Philippa Gail
Philippa Gail | |
---|---|
in This Is My Street (1964) | |
Born |
16 August 1942 Bishop's Stortford, Hertfordshire United Kingdom |
Died |
26 July 1999 (aged 56) Dorset United Kingdom |
Other names | Philippa J. Gordge |
Occupation |
Theatre actor Film actor Television actor |
Years active | 1963–1992 |
Philippa Gail (1942–1999) was a British theatre, film and television actor.[1] The Guardian called her "An actress of power and passion who mingled sex appeal with forthright emotion." [2]

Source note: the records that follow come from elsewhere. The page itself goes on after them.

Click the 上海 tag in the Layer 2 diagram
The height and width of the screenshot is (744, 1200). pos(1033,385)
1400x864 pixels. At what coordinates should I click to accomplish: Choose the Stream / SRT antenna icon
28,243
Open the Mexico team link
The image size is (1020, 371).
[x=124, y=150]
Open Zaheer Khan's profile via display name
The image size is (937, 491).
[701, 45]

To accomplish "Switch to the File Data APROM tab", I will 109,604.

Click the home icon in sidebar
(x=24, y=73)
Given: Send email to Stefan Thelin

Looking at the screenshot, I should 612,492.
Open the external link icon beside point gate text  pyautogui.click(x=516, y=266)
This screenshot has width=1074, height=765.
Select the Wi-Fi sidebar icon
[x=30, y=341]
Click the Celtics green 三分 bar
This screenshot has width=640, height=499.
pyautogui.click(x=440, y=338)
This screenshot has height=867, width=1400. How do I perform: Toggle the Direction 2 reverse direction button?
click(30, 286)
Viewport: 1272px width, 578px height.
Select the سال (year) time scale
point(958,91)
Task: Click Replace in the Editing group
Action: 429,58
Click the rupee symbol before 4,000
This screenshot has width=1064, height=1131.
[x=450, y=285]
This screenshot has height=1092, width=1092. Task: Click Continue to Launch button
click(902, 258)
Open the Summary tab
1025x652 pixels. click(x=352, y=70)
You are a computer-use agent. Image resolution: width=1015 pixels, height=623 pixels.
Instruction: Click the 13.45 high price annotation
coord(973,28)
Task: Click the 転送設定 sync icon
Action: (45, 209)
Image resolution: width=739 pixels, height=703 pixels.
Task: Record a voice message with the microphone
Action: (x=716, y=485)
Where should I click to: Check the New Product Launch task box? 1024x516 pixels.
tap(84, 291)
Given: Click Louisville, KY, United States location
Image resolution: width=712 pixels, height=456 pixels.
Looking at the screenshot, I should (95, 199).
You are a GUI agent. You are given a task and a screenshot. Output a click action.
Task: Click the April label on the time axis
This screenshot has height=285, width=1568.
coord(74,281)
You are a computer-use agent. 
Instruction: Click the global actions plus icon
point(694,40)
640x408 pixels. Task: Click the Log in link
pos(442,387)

She trained at Webber-Douglas, where she won the award for best actress. There followed stage work including Shakespeare, Shaw and Ostrovsky. In the West End she was Maria in Twelfth Night, and the General's daughter in Anouilh's The Fighting Cock at the Duke of York's. At the Assembly Rooms in York, her performance in Ibsen's Little Eyolf was described by critics as "genuinely revelatory." [2]
In 1970 she married David Conville, director of the Open Air Theatre, Regents Park, where she made many of her later stage appearances.[3][4]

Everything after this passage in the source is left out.